Kinematic Signatures of Bulges Correlate with Bulge Morphologies and S\'ersic Index

TL;DR

This study links bulge kinematic signatures with their morphologies and Sersic index, confirming that kinematic diagnostics align with photometric classifications and revealing new counter-rotation cases.

Contribution

First demonstration that kinematic diagnostics of bulge types agree with Sersic index and morphology, including detection of counter-rotation in two galaxies.

Findings

Low Sersic bulges show higher rotational support and lower velocity dispersions.

Kinematic and photometric bulge classifications are consistent.

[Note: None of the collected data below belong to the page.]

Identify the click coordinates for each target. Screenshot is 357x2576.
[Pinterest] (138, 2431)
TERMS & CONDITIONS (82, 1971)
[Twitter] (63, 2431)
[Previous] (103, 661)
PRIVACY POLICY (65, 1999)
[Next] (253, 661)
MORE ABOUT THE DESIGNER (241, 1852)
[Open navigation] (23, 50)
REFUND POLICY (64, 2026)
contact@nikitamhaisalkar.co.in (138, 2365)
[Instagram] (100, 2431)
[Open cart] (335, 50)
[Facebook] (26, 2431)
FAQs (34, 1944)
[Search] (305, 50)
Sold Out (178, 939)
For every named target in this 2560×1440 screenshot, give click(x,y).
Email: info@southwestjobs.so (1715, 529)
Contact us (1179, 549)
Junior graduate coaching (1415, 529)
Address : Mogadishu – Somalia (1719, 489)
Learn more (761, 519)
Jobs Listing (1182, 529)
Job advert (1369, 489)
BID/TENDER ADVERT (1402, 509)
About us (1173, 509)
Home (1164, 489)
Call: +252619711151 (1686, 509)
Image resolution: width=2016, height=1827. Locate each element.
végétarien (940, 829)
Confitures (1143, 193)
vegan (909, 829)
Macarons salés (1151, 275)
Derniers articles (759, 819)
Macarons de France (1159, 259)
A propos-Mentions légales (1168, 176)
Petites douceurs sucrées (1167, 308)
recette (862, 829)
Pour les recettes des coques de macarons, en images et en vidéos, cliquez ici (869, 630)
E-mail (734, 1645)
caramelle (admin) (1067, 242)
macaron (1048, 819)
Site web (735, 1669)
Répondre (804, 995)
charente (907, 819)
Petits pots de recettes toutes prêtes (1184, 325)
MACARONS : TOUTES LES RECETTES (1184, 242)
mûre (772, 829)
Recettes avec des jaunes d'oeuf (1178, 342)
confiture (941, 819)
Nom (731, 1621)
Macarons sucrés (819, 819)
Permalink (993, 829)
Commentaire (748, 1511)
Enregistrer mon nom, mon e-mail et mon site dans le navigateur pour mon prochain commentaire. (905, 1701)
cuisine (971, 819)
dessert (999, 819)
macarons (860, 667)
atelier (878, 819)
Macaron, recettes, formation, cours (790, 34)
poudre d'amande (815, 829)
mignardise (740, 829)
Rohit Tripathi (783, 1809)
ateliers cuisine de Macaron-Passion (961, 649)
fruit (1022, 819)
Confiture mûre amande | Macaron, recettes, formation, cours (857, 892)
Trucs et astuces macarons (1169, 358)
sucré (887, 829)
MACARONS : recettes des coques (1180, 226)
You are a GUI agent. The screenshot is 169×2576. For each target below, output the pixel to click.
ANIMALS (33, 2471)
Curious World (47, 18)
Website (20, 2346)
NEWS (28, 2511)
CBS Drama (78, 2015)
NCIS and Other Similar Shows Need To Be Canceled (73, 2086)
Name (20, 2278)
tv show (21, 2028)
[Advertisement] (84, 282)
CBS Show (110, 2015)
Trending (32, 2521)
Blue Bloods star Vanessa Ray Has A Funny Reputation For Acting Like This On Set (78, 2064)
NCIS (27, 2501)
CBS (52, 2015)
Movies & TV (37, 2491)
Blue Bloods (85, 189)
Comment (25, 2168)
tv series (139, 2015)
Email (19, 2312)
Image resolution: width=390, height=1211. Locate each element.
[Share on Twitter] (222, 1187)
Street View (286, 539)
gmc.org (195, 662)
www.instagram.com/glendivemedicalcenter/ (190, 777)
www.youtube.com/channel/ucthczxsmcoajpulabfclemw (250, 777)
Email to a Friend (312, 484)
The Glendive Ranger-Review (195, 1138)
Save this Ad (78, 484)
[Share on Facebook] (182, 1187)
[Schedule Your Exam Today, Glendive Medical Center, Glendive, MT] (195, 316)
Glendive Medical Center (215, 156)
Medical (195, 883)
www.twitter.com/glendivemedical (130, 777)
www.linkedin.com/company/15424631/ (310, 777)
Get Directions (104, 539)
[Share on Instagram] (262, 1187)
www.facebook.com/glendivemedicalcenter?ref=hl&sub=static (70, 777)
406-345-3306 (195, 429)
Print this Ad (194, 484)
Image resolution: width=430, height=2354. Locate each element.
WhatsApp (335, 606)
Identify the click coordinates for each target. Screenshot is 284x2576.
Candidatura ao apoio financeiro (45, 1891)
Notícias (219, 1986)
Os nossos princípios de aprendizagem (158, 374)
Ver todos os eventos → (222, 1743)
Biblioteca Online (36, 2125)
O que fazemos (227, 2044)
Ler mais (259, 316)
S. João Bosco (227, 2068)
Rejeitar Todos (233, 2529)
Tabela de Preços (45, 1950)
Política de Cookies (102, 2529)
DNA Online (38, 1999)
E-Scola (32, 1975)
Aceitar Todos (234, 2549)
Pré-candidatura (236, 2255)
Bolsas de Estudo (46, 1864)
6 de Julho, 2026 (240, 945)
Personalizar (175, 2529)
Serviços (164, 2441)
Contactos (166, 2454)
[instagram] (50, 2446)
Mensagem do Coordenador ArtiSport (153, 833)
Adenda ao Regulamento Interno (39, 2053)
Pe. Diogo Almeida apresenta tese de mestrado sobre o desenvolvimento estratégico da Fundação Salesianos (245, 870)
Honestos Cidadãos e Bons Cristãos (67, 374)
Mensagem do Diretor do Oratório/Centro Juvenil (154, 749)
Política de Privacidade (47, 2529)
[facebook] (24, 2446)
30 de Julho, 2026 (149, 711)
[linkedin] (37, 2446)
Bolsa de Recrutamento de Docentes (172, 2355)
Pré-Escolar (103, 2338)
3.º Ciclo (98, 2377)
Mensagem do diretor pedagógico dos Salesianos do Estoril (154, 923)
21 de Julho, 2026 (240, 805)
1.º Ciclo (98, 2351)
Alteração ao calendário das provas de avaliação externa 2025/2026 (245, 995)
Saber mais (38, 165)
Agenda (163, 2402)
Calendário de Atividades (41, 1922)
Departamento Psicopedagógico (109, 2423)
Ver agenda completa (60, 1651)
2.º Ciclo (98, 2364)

Counter-rotation detected in NGC 3945 and NGC 4736.

Abstract

We use the Marcario Low Resolution Spectrograph (LRS) at the Hobby-Eberly-Telescope (HET) to study the kinematics of pseudobulges and classical bulges in the nearby universe. We present major-axis rotational velocities, velocity dispersions, and h3 and h4 moments derived from high-resolution (sigma ~ 39 km/s) spectra for 45 S0 to Sc galaxies; for 27 of the galaxies we also present minor axis data. We combine our kinematics with bulge-to-disk decompositions. We demonstrate for the first time that purely kinematic diagnostics of the bulge dichotomy agree systematically with those based on S\'ersic index. Low S\'ersic index bulges have both increased rotational support (higher v/sigma values) and on average lower central velocity dispersions. Furthermore, we confirm that the same correlation also holds when visual morphologies are used to diagnose bulge type. The previously noted trend of photometrically flattened bulges to have shallower velocity dispersion profiles turns to be significant and systematic if the S\'ersic index is used to distinguish between pseudobulges and classical bulges. The correlation between h3 and v/sigma observed in elliptical galaxies is also observed in intermediate type galaxies, irrespective of bulge type. Finally, we present evidence for formerly undetected counter rotation in the two systems NGC 3945 and NGC 4736. Based on observations obtained with the Hobby-Eberly Telescope, which is a joint project of the University of Texas at Austin, the Pennsylvania State University, Stanford University, Ludwig-Maximilians-Universit\"at M\"unchen, and Georg-August-Universit\"at G\"ottingen.